What is it? Knockabout physics-heavy multiplayer brawler with pudgy, malleable avatars
Expect to pay: $20 / £12
Publisher: Double Fine Presents
Reviewed on: Intel Core i5-4440, 8GB RAM, GeForce GTX 645
Multiplayer: 2-4 local/up to 8 online
Link: Official site
Nominally a multiplayer brawler, Gang Beasts could more accurately be described as a slapstick facilitator. Rather than a deep or technical fighting game, it’s more a tool for daft, physics-led pratfalls. In that regard, it’s reminiscent of Coffee Stain Studios’ Goat Simulator. Though Gang Beasts is comfortably the funnier of the two, it’s similarly shoddy and annoying at times. In some ways, it’s not actually a very good game—yet its weaknesses are often the making of it.
In case you’ve managed to miss it during its three years in Early Access, or at the dozens of gaming events at which it’s been showcased, Gang Beasts pits a group of wobbly fighters against one another across a variety of compact arenas. Double Fine might claim it’s “in the style of Streets of Rage or Double Dragon”, but it makes those creaky arcade hits look like models of precision and refinement. Boneloaf’s clumsy, tottering avatars are deliberately awkward to control, and the scraps play out like drunken altercations at chucking-out time – all missed headbutts, amateurish grappling and the occasional lucky haymaker laying someone out cold.
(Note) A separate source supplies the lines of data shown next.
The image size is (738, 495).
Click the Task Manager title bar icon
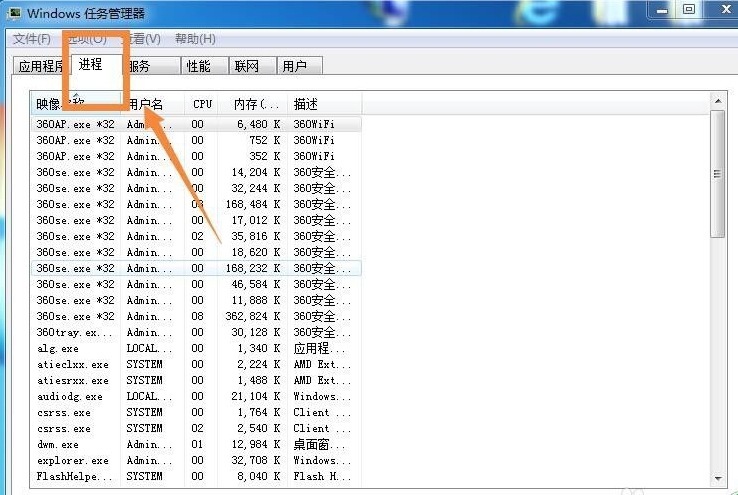tap(13, 13)
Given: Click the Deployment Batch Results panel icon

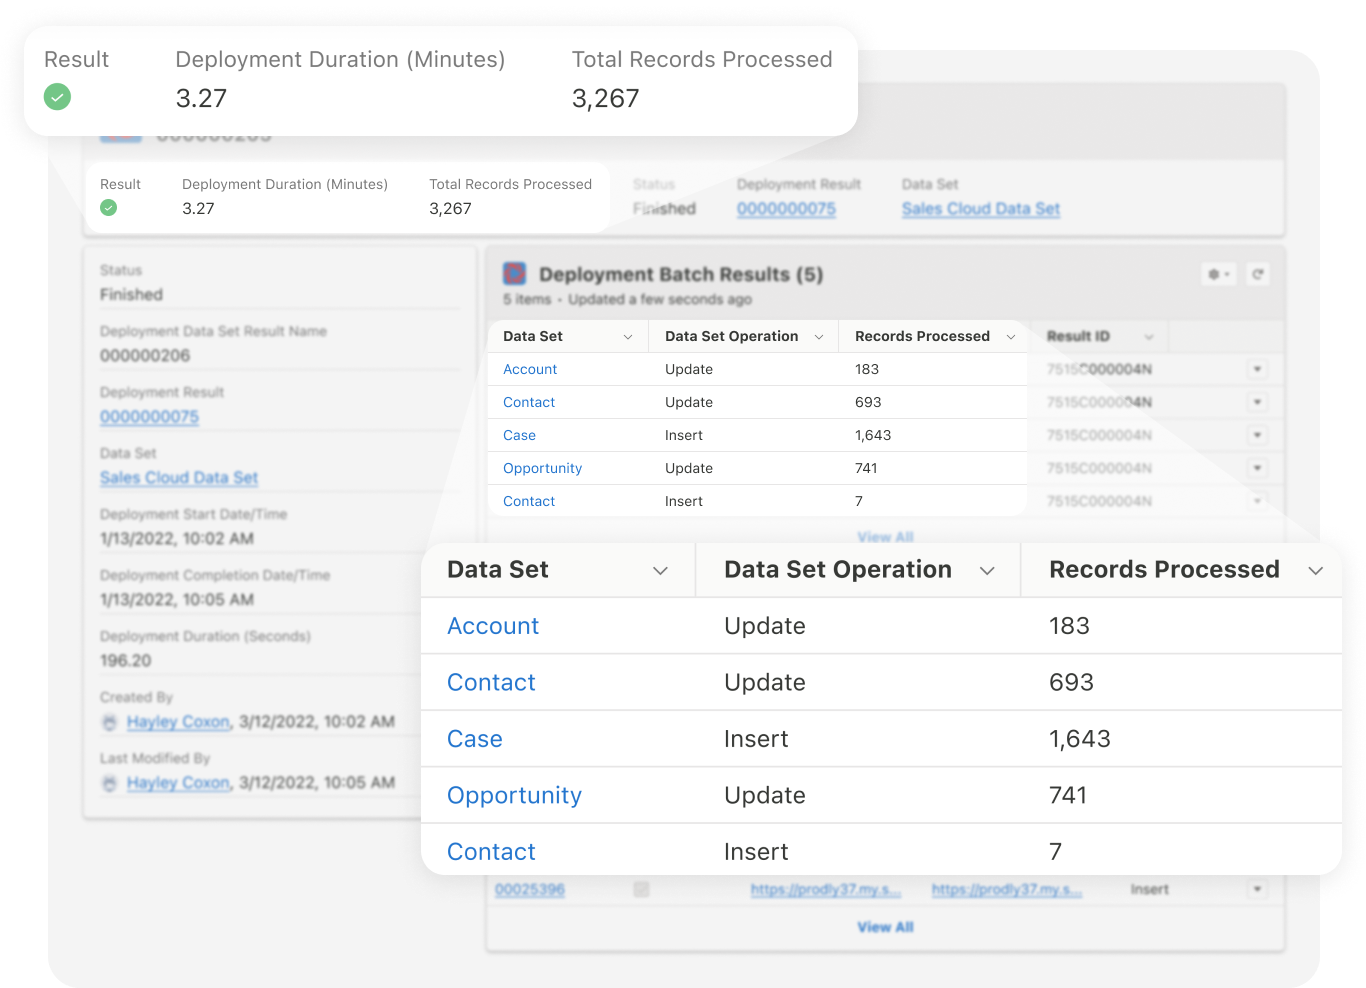Looking at the screenshot, I should pos(514,273).
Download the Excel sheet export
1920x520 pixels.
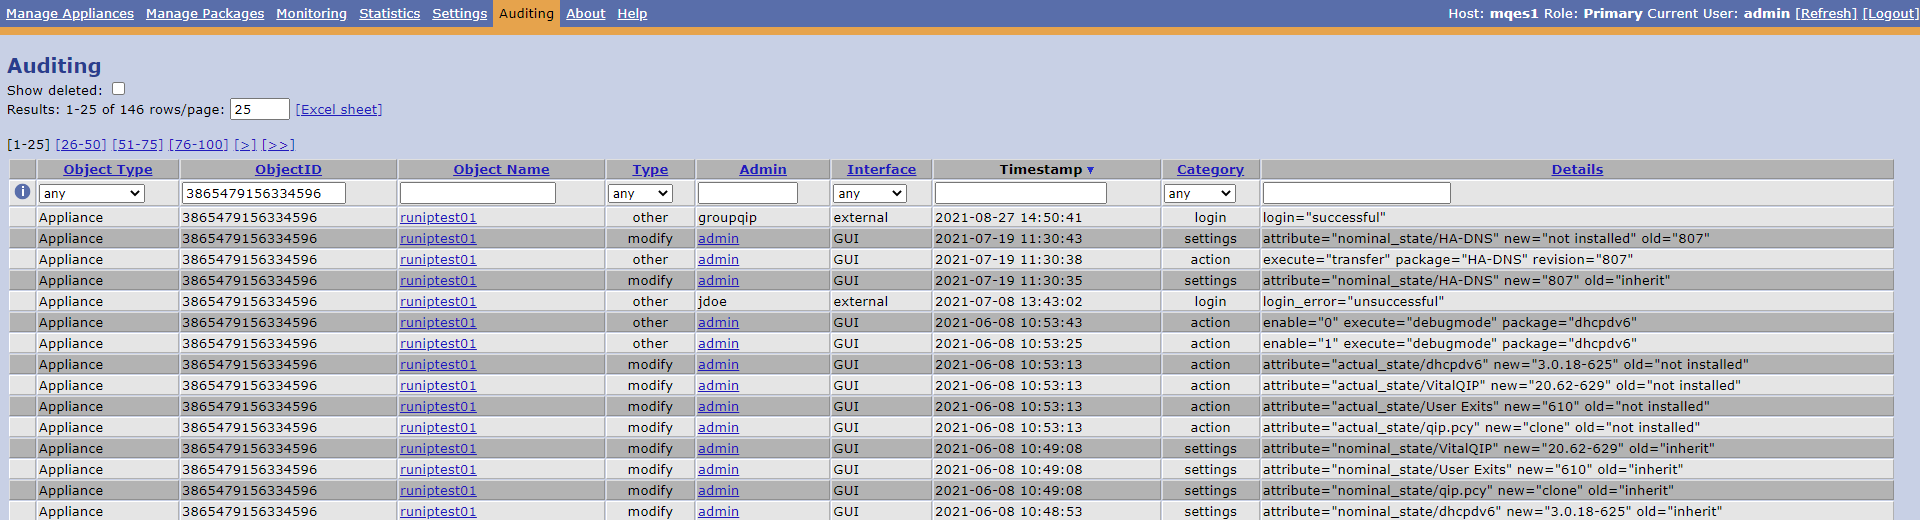pos(339,109)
Though they’re not one-button simple, the controls are intuitive, and offer a broader moveset than you might first think. It’s weirdly hard to land a regular kick, but combine it with a jump at the right time and you can knock an opponent flying. You can throw a left or right jab, but the same buttons can also be used to grab hold of people, railings, cones, girders or ledges. You can even climb walls, releasing your grip with one hand and hitting jump to swing yourself upward—particularly crucial on the Subway stage where you’ll need to clamber back onto the platform before a train arrives.
In practice, most matches devolve into frantic button-mashing, as you grab and fall over one another, never entirely sure who has the upper hand at any given moment. Amid the flailing arms, legs and heads, one of you will sporadically go limp, but the lack of any real feedback will rarely let you know why. When someone is prone, the race is on to lift them up and throw them to their doom—whether it’s off the side of a building or into an incinerator—before they successfully shake off their concussion. Even when all seems lost, you can enjoy the catharsis of taking your rival down with you by clinging onto an arm or leg as you’re dangling over the edge.
The stages present as much of a threat as any opponent. One has giant chutes that open and close beneath your feet; another has collapsing floors; a third puts you all on thin ice floes, forcing everyone to race toward the only solid ground: a bobbing buoy. Trapped within a glass elevator, you can smash the sides or clamber up through a hatch before headbutting the cables and grabbing hold as they snap, sending those still inside plunging to their deaths. Customisable outfits add to the fun: it’s hard to remain grumpy at the physics screwing you over when you’re watching a man with a pumpkin for a head throwing a bear with a rucksack into a meat grinder. Or when a moustachioed penguin atop a runaway truck is smashed in the head by a road sign, accompanied by a resounding clang.
All of which makes it a hoot of a local multiplayer game. It’s a giggle with two players, and appreciably funnier with four. But that was true three years ago, and many of the same flaws are still present. Levels have several blind spots—during one online game, I was kicked for inactivity when I survived a fall by clinging onto the back of a building, with no way of seeing where I was to pull myself up. The presentation is bare-bones at best, and the other game types lay bare the game’s fundamental flaws. The infuriating Waves mode pits you against a series of ludicrously capable AI opponents: it took me four games to win a single round, and even that felt like a fluke. The woolliness of the controls and the feeble feedback are harder to forgive when the playing field doesn’t feel level. And while a football mode makes for an endearingly chaotic kickabout, you’ll probably play it a couple of times and not bother again.
Online play is a bit of a bust, too. Matchmaking can take a while, but the real problem is that Gang Beasts’ wilful clumsiness needs to be shared with others: feeding off the yelps of frustration from a friend or family member is all part of the fun. Against unknowns over the internet, that in-built frustration overwhelms the slapstick. It’s here you realise why it’s been received so well at events: it’s the kind of game where four people can crowd around a TV, laugh themselves silly for 10 minutes and then forget about it until the next event rolls around. Three years on, Gang Beasts is still that kind of game. But it’s not much more than that.